On the other hand, AINI responded with 85.7% of its conversation from the AAA’s knowledge bases. This is not a surprise as the AAA’s knowledge bases cover most of the common topics and knowledge including emotion, sex, literature, music, religion, science, sports, etc. More than 45,318 AAA stimulus-response categories are stored in AINI’s knowledge base. Each category contains a stimulus-response (also called input-pattern) and an output-template. Another common sense knowledge base is made up of AINI’s stimulus- response categories, which came from the TREC and MindPixel corpora. Although common sense stimulus-response categories cover almost half of AINI’s knowledge bases (49%), only 2.3% of the total responses are related to common sense questions. Despite the fact that common sense questions play a major role in formal conversation, AINI’s “buddies” are normally more interested in issues of daily life or personal interest, instead of the factoid questions that are provided in TREC and the MindPixel corpus.
AINI’s query engine works based on the natural language query: if a matching category is found in the knowledge bases, it will be retrieved and be transformed to the output. If no matching category is found, AINI’s query engine will send the request to the random response knowledge base, and a generic answer is generated dynamically. These replies sometimes may be inappropriate, amusing and thoughtless responses and comprised 9.82% of the total output of the IM conversation. Obviously, these expressions are irrelevant and unrelated and make AINI’s “buddies” feel irritated and confronted by AINI. These expressions occur because of the differences in manners of speech and speech acts (e.g. declarative, interrogative or imperative or exclamatory). This is because IM human users have a tendency to use shorthand, acronyms, abbreviations and emoticons (see Chapter 7).

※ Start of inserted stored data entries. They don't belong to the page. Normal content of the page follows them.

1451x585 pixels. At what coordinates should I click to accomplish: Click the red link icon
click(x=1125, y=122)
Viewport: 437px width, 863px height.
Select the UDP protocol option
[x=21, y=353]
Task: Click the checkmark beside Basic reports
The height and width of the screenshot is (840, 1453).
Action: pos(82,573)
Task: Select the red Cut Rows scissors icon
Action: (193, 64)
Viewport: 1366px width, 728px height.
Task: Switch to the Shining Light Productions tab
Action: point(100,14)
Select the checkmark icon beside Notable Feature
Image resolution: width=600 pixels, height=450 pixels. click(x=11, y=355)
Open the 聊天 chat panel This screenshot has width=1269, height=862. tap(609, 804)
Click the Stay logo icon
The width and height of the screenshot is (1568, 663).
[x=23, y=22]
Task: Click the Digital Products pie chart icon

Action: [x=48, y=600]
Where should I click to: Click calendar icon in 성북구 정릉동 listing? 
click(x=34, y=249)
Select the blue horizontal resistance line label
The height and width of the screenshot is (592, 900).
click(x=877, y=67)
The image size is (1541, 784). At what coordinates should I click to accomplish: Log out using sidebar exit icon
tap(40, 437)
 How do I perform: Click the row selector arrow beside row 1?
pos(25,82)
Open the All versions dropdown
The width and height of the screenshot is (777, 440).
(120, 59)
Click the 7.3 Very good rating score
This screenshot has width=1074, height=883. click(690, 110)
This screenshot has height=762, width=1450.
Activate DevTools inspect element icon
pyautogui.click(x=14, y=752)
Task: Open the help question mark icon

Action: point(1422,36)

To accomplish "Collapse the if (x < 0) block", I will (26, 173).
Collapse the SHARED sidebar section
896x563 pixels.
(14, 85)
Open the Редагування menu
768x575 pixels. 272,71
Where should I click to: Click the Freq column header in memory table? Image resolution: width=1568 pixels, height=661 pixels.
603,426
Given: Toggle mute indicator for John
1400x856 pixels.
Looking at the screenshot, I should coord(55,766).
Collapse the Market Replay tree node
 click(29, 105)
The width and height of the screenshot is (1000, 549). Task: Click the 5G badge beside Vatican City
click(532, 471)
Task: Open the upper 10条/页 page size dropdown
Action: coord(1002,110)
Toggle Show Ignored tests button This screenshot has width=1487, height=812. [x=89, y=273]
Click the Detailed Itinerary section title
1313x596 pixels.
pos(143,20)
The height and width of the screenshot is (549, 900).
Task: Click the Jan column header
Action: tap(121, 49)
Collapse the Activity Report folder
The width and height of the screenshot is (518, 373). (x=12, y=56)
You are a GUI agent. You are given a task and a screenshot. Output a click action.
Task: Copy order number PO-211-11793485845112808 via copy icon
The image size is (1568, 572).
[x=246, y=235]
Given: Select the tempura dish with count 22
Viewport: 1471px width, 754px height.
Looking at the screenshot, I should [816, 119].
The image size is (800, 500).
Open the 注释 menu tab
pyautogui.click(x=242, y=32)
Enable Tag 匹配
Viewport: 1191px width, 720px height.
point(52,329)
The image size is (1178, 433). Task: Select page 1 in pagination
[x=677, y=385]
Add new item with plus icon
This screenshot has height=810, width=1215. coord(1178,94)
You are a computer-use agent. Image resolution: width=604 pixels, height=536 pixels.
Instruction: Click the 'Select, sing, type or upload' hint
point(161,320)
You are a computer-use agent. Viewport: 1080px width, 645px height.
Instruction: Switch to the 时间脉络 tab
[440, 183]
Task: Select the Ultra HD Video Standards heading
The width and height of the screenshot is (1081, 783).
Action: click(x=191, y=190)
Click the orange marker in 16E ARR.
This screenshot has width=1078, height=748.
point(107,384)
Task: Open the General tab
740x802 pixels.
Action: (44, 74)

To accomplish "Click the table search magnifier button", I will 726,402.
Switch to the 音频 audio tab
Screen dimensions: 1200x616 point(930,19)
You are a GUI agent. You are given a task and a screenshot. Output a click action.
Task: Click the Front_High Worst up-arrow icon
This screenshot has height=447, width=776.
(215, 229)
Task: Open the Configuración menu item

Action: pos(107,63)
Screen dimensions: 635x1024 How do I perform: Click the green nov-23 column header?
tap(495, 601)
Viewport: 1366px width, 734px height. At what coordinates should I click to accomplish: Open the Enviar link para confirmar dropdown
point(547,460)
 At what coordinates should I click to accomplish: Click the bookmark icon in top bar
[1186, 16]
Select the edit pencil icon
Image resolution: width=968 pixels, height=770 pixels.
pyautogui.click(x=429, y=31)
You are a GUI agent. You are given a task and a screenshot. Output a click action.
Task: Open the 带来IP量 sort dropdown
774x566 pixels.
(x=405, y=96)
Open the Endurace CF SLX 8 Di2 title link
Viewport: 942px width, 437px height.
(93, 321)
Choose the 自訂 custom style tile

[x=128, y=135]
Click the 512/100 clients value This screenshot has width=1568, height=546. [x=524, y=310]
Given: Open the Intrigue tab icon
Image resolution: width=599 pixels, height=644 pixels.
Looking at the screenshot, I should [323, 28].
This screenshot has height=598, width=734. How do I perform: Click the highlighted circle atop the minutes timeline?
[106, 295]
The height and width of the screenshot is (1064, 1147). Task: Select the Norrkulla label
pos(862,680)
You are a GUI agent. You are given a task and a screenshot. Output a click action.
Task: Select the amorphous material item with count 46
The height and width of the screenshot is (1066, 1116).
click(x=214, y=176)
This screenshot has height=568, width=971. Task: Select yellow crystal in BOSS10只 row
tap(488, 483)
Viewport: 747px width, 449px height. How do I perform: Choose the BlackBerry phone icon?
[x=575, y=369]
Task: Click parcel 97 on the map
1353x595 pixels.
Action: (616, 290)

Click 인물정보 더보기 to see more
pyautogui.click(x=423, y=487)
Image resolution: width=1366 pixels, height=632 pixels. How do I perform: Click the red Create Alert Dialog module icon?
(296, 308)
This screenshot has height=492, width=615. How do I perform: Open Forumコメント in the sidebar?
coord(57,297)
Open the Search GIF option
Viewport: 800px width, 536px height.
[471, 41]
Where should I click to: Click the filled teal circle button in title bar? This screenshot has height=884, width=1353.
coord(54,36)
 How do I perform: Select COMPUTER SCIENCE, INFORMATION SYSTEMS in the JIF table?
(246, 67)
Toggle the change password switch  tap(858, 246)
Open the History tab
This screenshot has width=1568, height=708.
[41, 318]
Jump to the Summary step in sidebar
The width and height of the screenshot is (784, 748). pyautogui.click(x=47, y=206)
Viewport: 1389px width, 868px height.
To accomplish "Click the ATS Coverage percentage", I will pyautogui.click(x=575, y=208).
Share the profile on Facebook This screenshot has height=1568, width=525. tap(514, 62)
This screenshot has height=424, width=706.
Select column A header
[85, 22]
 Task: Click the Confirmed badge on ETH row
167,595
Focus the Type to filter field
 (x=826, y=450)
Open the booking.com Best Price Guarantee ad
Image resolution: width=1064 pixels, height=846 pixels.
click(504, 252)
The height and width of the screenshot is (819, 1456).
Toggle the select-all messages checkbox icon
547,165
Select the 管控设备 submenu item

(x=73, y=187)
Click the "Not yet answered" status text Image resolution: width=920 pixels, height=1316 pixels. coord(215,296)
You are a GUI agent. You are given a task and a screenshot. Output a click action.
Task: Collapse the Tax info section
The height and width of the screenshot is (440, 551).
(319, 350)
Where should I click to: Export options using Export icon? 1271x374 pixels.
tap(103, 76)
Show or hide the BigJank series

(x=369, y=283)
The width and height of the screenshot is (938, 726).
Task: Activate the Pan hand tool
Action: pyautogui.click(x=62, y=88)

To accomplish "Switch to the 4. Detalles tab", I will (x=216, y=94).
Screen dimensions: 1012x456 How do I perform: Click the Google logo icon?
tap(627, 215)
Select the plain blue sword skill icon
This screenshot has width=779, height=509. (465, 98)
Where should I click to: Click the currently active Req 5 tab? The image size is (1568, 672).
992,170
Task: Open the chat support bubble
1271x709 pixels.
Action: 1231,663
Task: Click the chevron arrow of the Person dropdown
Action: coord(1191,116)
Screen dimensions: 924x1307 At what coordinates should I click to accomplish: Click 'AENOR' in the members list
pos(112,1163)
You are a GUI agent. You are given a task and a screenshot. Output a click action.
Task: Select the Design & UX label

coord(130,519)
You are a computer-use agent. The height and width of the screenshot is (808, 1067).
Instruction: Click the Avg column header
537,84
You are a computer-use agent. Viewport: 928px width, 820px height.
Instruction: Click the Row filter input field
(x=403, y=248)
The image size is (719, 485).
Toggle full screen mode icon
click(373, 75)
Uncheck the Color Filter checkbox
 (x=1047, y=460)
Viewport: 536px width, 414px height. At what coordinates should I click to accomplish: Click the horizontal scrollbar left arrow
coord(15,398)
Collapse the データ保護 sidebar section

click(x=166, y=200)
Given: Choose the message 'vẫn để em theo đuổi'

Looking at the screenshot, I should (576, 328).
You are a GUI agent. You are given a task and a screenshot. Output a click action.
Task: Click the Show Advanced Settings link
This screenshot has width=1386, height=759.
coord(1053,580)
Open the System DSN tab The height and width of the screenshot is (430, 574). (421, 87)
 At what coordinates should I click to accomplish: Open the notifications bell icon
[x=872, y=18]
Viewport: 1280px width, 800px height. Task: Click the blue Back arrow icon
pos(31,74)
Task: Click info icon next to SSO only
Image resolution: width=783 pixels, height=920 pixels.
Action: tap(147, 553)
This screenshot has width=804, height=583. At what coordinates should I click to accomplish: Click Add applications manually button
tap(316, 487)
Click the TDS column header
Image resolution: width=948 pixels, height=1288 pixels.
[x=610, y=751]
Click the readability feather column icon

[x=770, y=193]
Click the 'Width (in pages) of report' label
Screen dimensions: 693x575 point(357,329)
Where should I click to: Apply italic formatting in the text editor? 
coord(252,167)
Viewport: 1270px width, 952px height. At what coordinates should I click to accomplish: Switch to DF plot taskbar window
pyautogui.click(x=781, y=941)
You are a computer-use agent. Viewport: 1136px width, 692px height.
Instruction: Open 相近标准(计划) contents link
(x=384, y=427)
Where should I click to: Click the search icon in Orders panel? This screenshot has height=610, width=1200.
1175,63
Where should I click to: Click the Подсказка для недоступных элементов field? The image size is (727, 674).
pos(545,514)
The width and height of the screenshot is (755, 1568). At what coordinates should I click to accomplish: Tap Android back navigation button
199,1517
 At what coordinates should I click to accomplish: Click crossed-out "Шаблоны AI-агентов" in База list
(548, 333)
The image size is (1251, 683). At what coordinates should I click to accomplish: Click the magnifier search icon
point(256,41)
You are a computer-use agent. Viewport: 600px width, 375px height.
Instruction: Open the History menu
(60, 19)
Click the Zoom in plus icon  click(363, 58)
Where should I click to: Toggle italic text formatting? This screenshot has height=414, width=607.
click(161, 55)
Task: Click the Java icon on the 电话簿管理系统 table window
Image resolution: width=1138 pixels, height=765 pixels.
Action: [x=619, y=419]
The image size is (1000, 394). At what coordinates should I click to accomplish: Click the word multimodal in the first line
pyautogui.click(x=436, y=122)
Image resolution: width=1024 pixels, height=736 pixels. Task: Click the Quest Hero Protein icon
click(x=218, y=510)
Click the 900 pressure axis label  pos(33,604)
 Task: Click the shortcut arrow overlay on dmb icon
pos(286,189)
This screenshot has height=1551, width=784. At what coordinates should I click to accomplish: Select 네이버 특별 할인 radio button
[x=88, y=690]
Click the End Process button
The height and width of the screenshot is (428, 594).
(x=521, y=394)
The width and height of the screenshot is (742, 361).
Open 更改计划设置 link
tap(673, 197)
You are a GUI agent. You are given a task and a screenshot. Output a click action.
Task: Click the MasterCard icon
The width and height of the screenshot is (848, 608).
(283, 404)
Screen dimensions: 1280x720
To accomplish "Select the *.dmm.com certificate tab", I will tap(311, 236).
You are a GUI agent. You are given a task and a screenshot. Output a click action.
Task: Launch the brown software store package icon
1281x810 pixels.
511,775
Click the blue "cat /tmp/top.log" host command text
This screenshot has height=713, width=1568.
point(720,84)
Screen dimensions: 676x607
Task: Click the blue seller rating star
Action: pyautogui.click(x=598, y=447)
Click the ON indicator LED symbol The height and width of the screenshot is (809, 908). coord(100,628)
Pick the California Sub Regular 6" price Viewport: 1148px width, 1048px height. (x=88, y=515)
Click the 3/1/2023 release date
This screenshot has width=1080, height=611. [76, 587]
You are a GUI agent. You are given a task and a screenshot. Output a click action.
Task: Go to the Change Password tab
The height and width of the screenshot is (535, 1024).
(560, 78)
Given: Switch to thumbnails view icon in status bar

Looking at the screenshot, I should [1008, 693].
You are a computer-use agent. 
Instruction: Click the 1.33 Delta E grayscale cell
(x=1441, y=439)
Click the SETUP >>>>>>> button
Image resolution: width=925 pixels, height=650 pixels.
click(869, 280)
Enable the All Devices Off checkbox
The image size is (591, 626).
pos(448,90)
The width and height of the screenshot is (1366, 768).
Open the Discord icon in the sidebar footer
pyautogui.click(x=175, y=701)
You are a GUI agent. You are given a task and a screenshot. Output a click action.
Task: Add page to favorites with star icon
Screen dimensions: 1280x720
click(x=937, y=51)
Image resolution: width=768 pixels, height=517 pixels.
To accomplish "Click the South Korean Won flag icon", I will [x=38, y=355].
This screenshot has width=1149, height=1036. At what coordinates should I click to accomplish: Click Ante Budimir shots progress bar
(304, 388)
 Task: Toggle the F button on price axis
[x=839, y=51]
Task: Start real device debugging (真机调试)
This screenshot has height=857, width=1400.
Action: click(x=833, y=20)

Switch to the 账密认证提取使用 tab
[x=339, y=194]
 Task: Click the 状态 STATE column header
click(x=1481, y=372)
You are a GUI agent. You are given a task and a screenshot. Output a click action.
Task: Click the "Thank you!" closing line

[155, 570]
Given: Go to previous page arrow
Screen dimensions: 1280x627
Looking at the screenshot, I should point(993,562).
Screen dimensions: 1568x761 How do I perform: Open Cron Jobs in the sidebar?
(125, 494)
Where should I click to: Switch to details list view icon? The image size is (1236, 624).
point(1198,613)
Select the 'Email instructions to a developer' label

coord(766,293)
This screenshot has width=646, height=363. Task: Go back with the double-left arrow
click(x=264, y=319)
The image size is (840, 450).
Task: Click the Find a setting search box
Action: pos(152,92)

Unfortunately, AINI was not trained to understand such expressions in the short period of time in which this study was conducted. However, AINI is capable of learning from domain experts through the Supervised Learning module (discussed in section 3.5.4.7). The unanswered questions will be maintained separately by a domain expert or ‘botmaster’ who will keep AINI’s knowledge bases updated regularly. The domain model has been designed in such a way to make sure in subsequent sessions of conversation, AINI will ‘understand’, and should be able to participate in a meaningful conversation in the future.